> [Task details] Exactly retype the opening line of the entries and every line after it, ending with the line that contains "This screenshot has height=442, width=541.". Skip all pictures.

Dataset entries
>>>
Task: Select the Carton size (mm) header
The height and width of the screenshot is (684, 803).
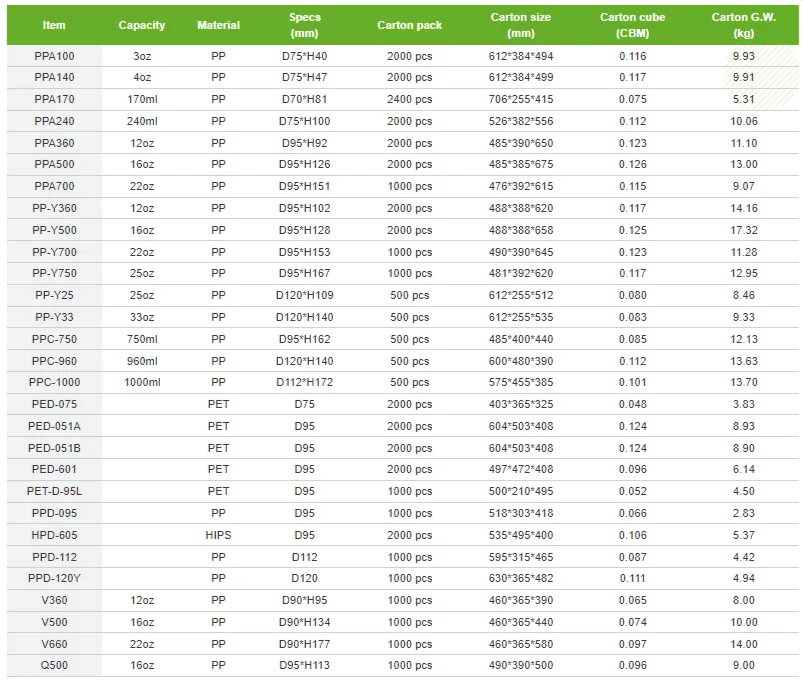Action: [520, 25]
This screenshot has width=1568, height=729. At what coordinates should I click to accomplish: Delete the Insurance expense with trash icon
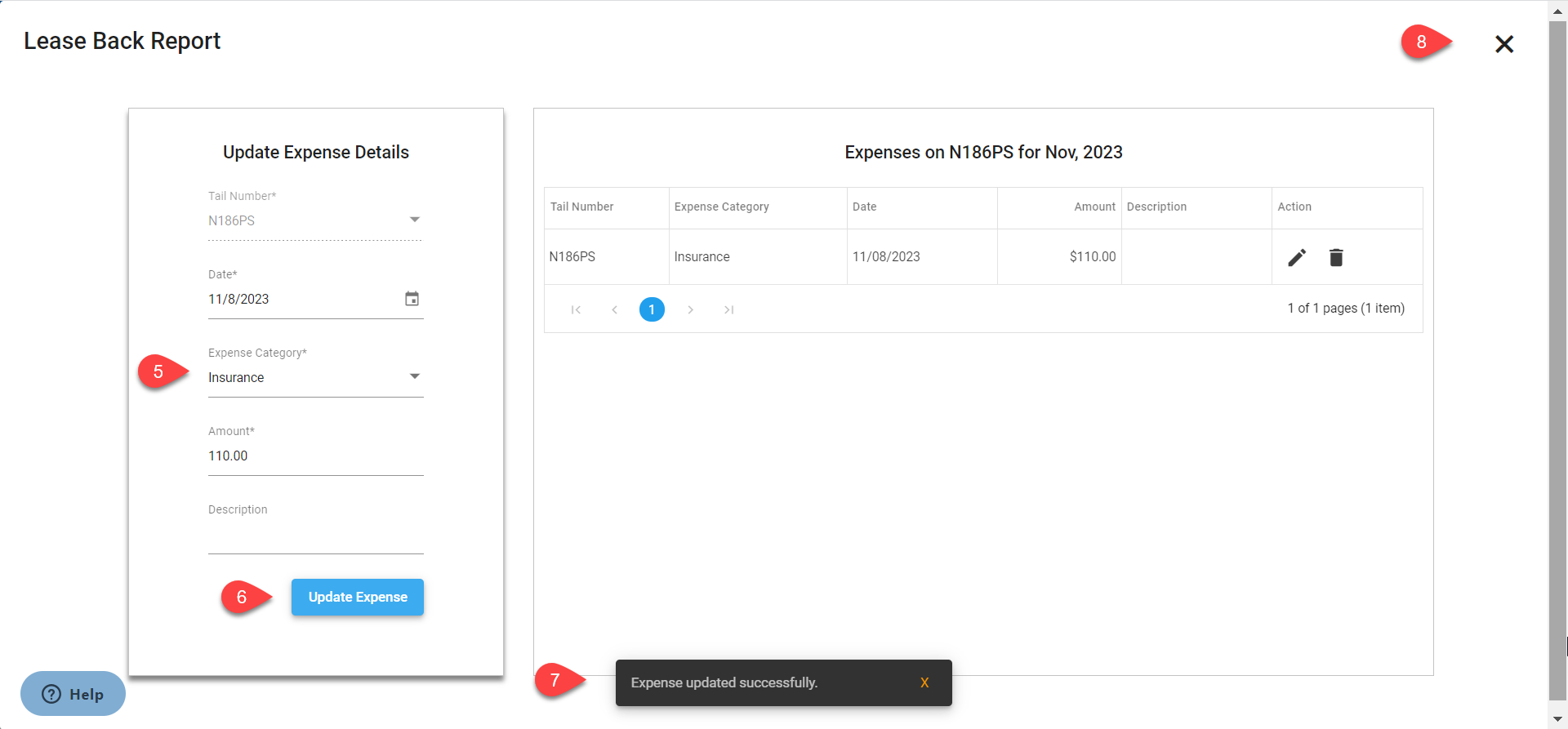click(x=1335, y=258)
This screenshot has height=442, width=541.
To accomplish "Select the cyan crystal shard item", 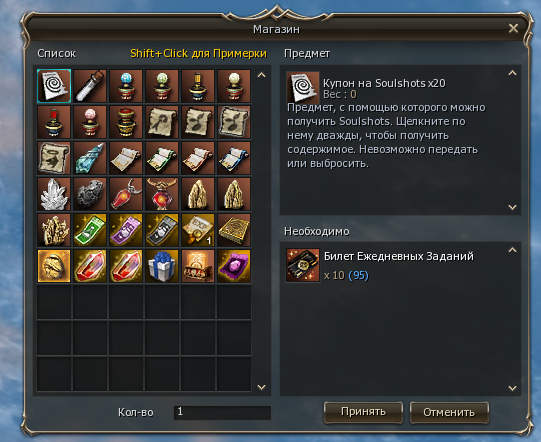I will coord(90,158).
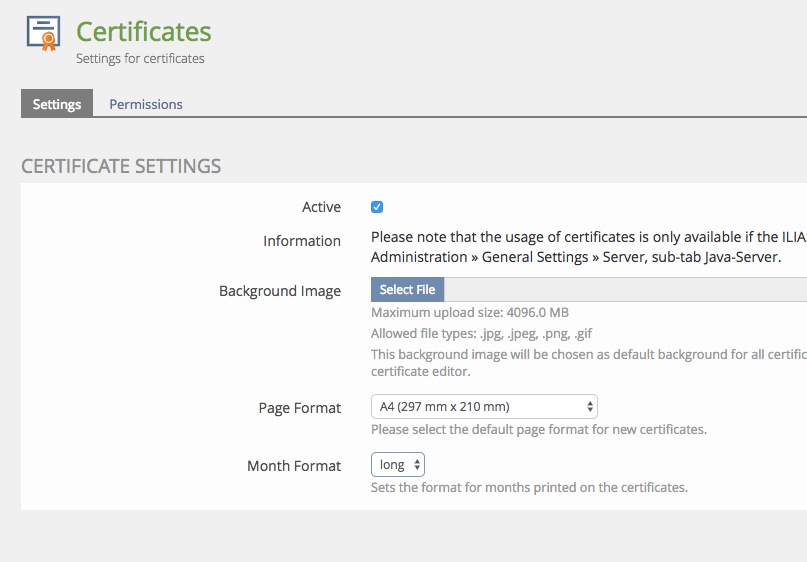Switch to the Settings tab
This screenshot has height=562, width=807.
coord(57,104)
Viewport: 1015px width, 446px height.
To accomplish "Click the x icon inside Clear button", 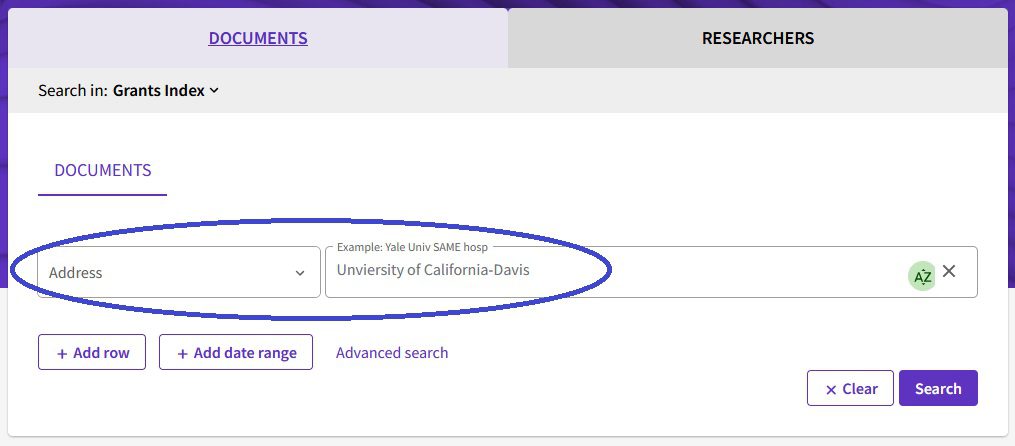I will click(830, 389).
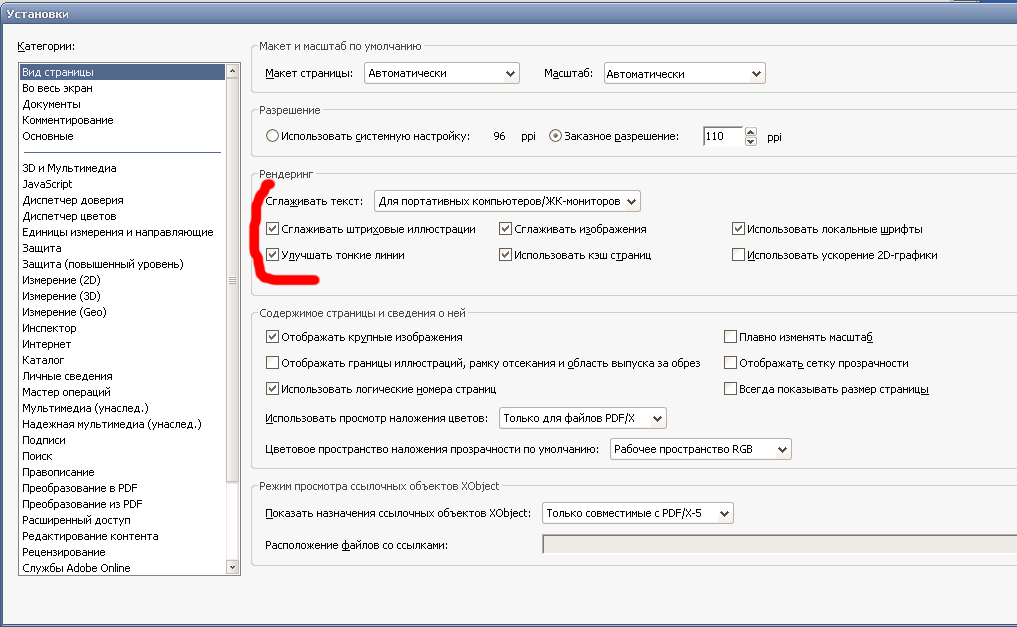This screenshot has width=1017, height=627.
Task: Open the XObject 'Только совместимые с PDF/X-5' dropdown
Action: coord(637,513)
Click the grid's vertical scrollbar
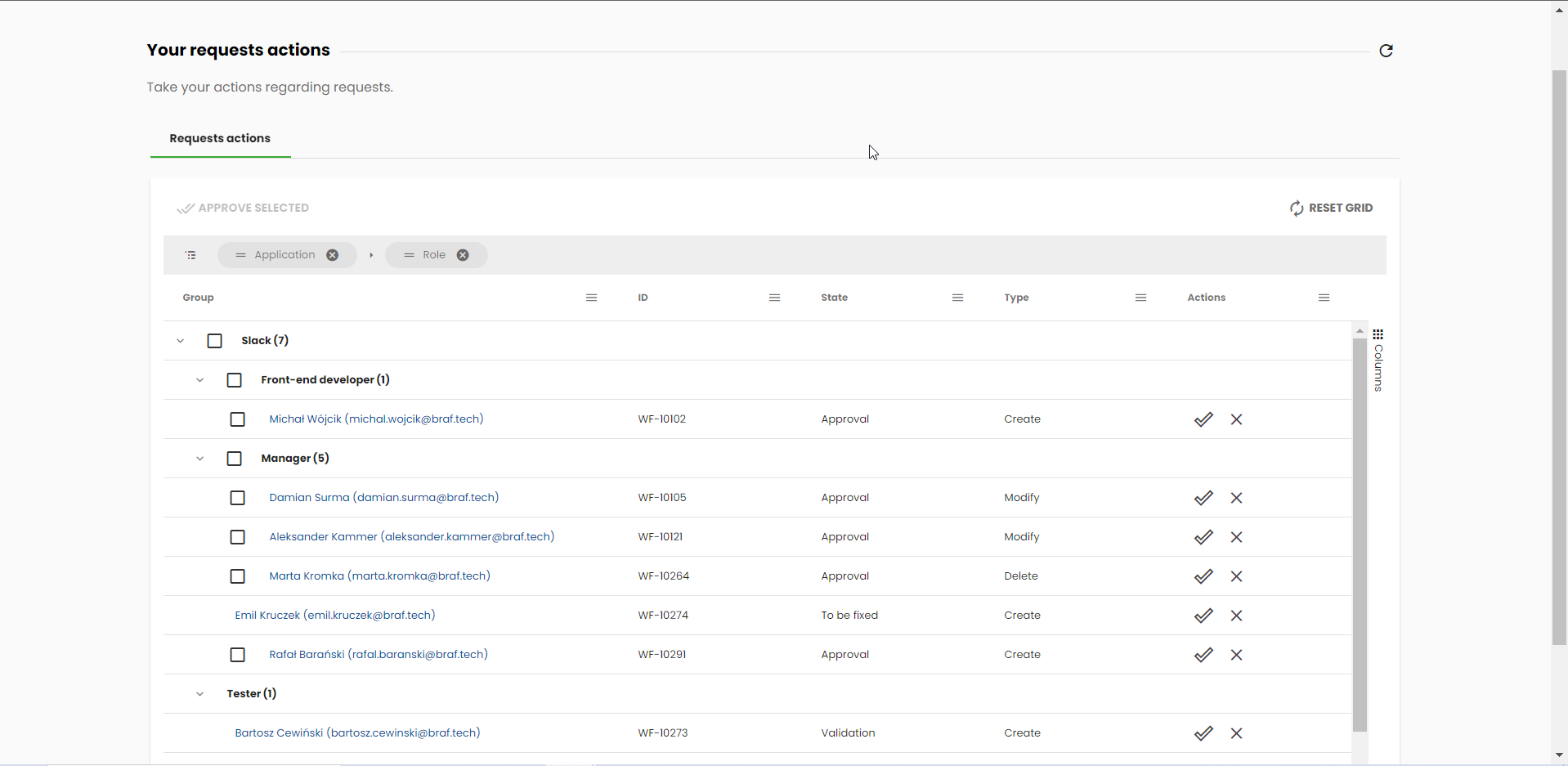This screenshot has height=766, width=1568. coord(1360,531)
<<<
> [Expected output]
Task: Select the Carton size (mm) header
The height and width of the screenshot is (684, 803).
Action: [520, 25]
This screenshot has width=1568, height=729. At what coordinates should I click to accomplish: Delete the Insurance expense with trash icon
click(x=1335, y=258)
This screenshot has height=442, width=541.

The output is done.